Avoid exposure to environments with sulfur content exceeding 100 PPM. Bromine and chlorine single contents must be less than 900 PPM, and their total less than 1500 PPM. VOCs from fixture materials can penetrate the silicone encapsulant and cause discoloration; compatibility testing is recommended. Do not use adhesives that outgas organic vapor. Handle the component by the side with tweezers; never touch the silicone lens directly. Store unopened bags at ≤ 30 °C / ≤ 75% RH for up to one year. After opening, use within 24 hours or bake before use.

11. Common Technical Questions

Q: Can I drive this LED with a constant voltage? A: Constant voltage driving is possible only with a series resistor to limit current, because the forward voltage varies with temperature and bin. A constant-current source is recommended.

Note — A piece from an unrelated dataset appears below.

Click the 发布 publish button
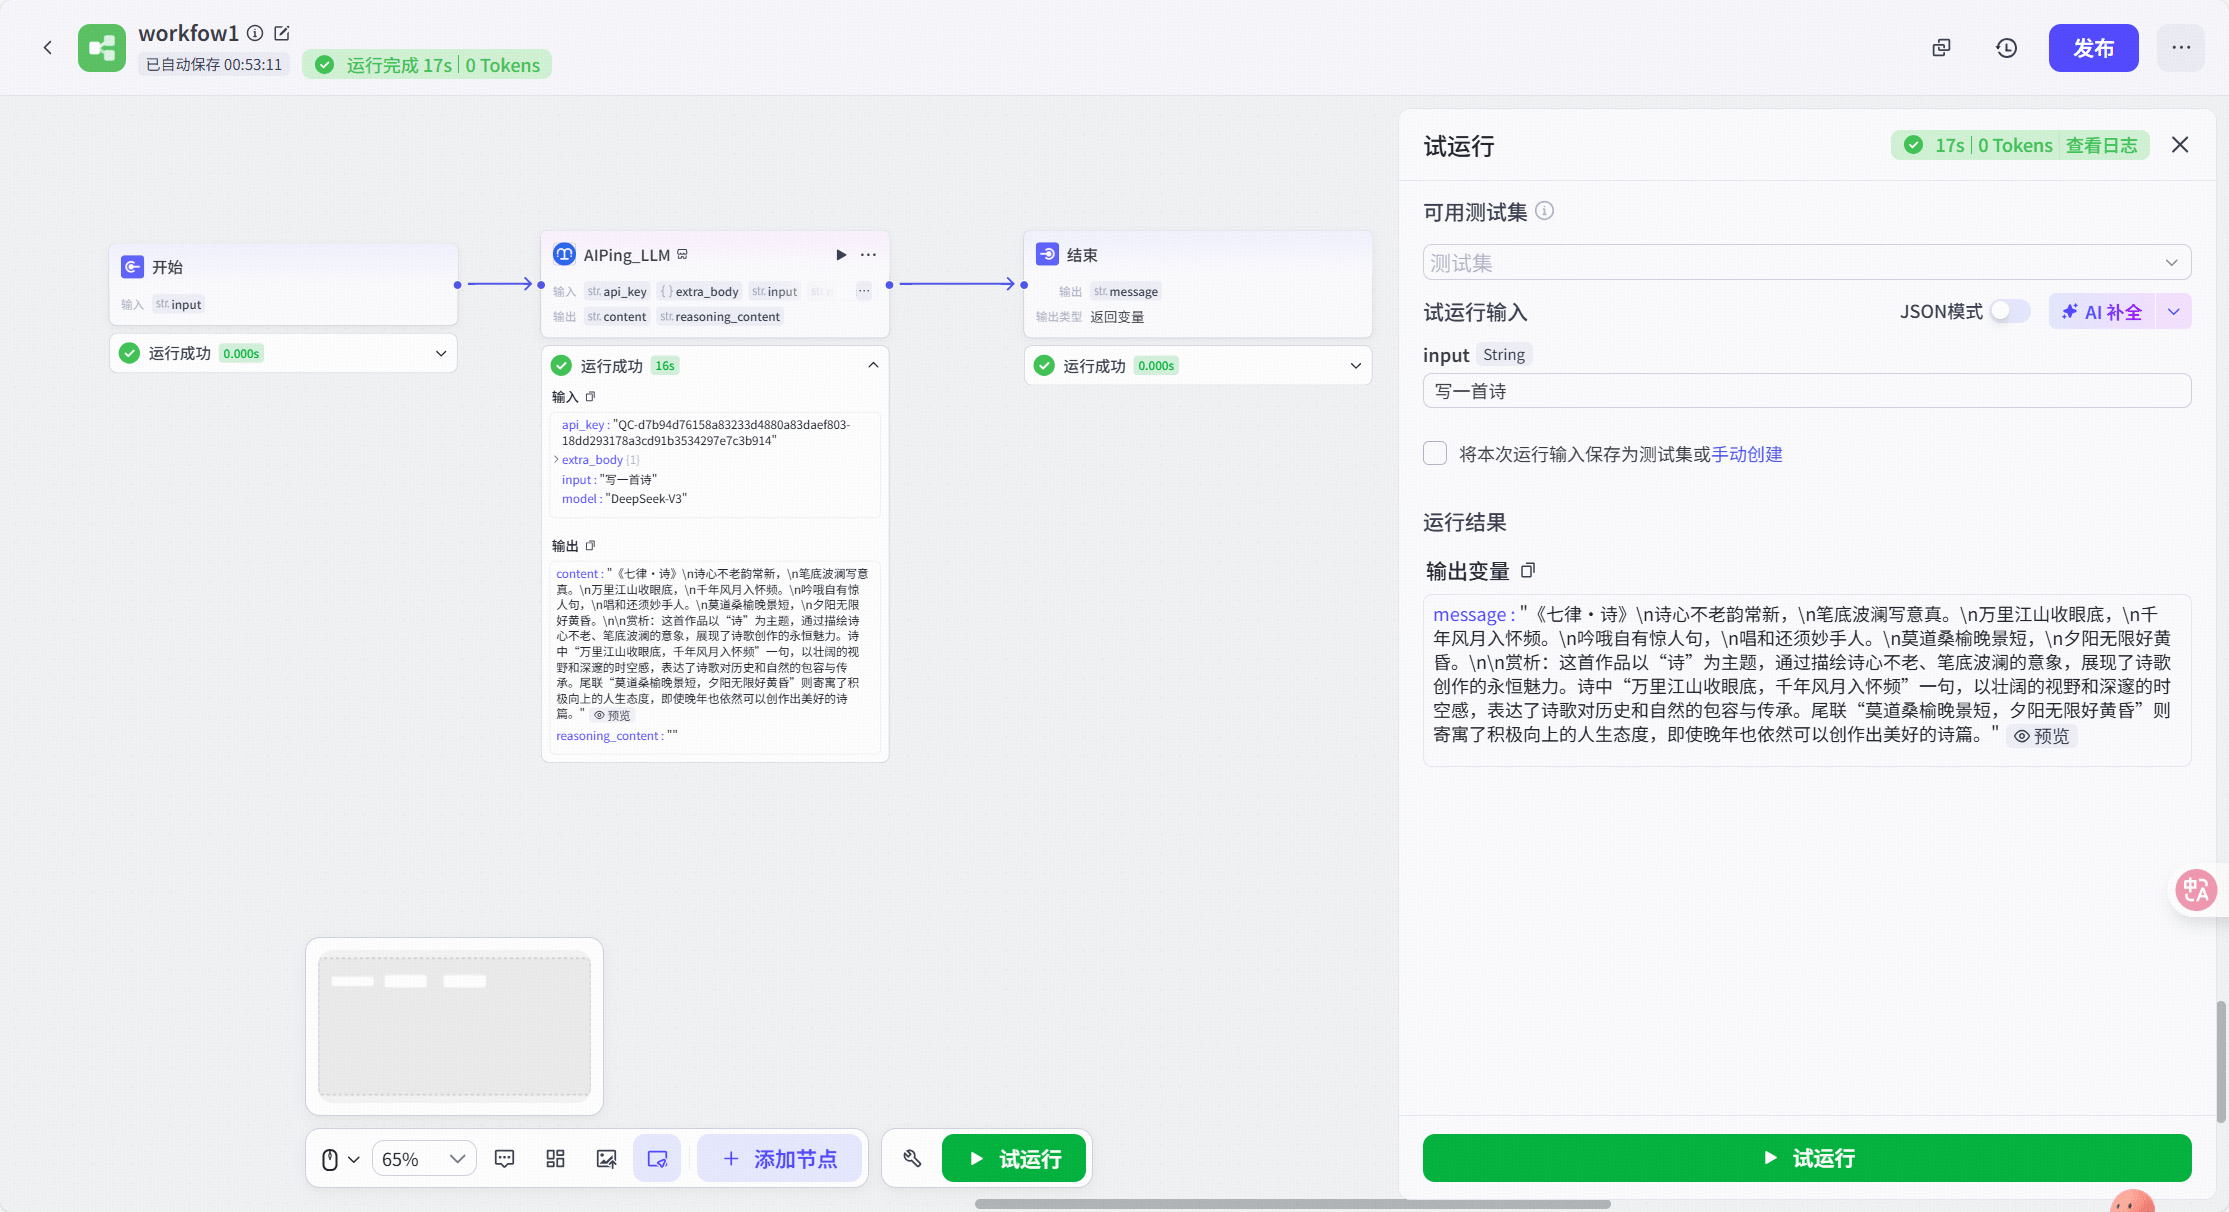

Q: What is the typical lifetime? A: The LED is qualified for 1000 h at 105 °C and 50 mA, but typical lifetime at lower temperatures (85 °C) can exceed 10,000 hours with gradual lumen depreciation.

Q: Can multiple LEDs be connected in parallel? A: Yes, but due to VF binning differences, each LED should have its own current-limiting resistor to avoid current hogging.

12. Design Case Studies

Case: Interior dome light replacement – Six LEDs of bin LA (24.2-26.9 lm) at 50 mA each can produce over 150 lm, sufficient for a 12V dome light. Using a constant-current driver with 300 mA total and proper thermal management on an aluminum-core PCB ensures reliable operation at 85 °C ambient.

Case: Exterior side marker – Two LEDs in series (6.4 V total) with a 120 ohm resistor on a 12 V line give ~47 mA, staying within the 50 mA rating. The wide viewing angle meets ECE regulations for side markers.

13. Technology Principles

White light is produced by combining a blue InGaN LED chip (emitting around 450 nm) with a yellow-emitting phosphor (typically YAG:Ce). The blue light partially excites the phosphor, which down-converts some of the blue photons to yellow. The mixture of blue and yellow light appears white. The EMC package provides high temperature resistance and mechanical robustness compared to conventional silicone packages.

14. Development Trends

Automotive lighting continues to shift from incandescent to LED, driven by energy efficiency, long life, and design flexibility. Future trends include higher luminance (over 30 lm per die at 50 mA), smaller packages (e.g., 2.0x1.0 mm), and integration into adaptive lighting systems. The use of automotive-grade LEDs with AEC-Q102 qualification is becoming standard for exterior and interior functions. Improved phosphor technology will enhance color consistency and reduce thermal quenching.